● **PROBLEMA SCRITTO**:
Puoi riscrivere tutti i record sostituendo "screenshot" con "image" e lasciando invariato tutto il resto? Nella risposta ometti le immagini.
══════════════════════════════
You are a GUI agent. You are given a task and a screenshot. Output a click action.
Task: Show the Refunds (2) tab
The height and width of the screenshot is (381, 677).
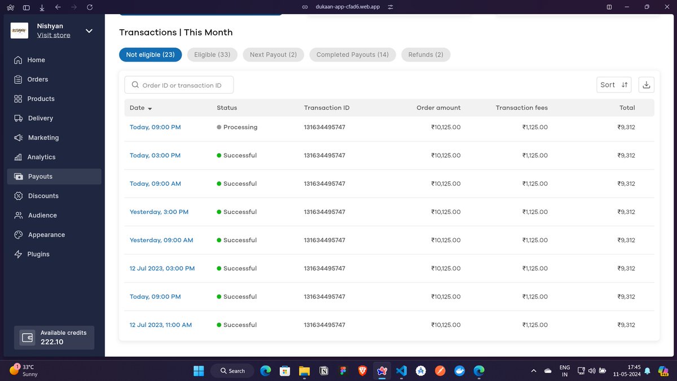426,55
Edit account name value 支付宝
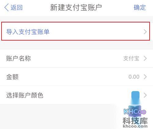 131,58
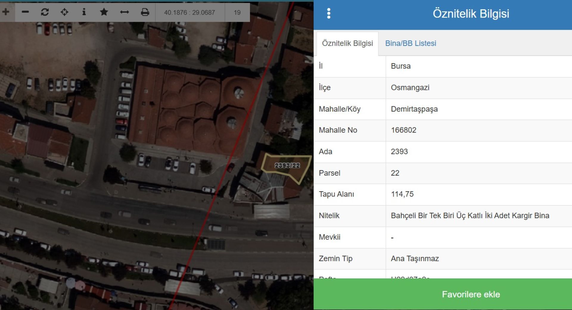Click the zoom level 19 indicator

tap(237, 13)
══════════════════════════════
● **SOLUZIONE DEL PROBLEMA**:
You are a GUI agent. You are given a task and a image. Output a click action.
Task: Show the Refunds (2) tab
The height and width of the image is (381, 677).
426,55
Edit account name value 支付宝
 131,58
Click the zoom level 19 indicator

tap(237, 13)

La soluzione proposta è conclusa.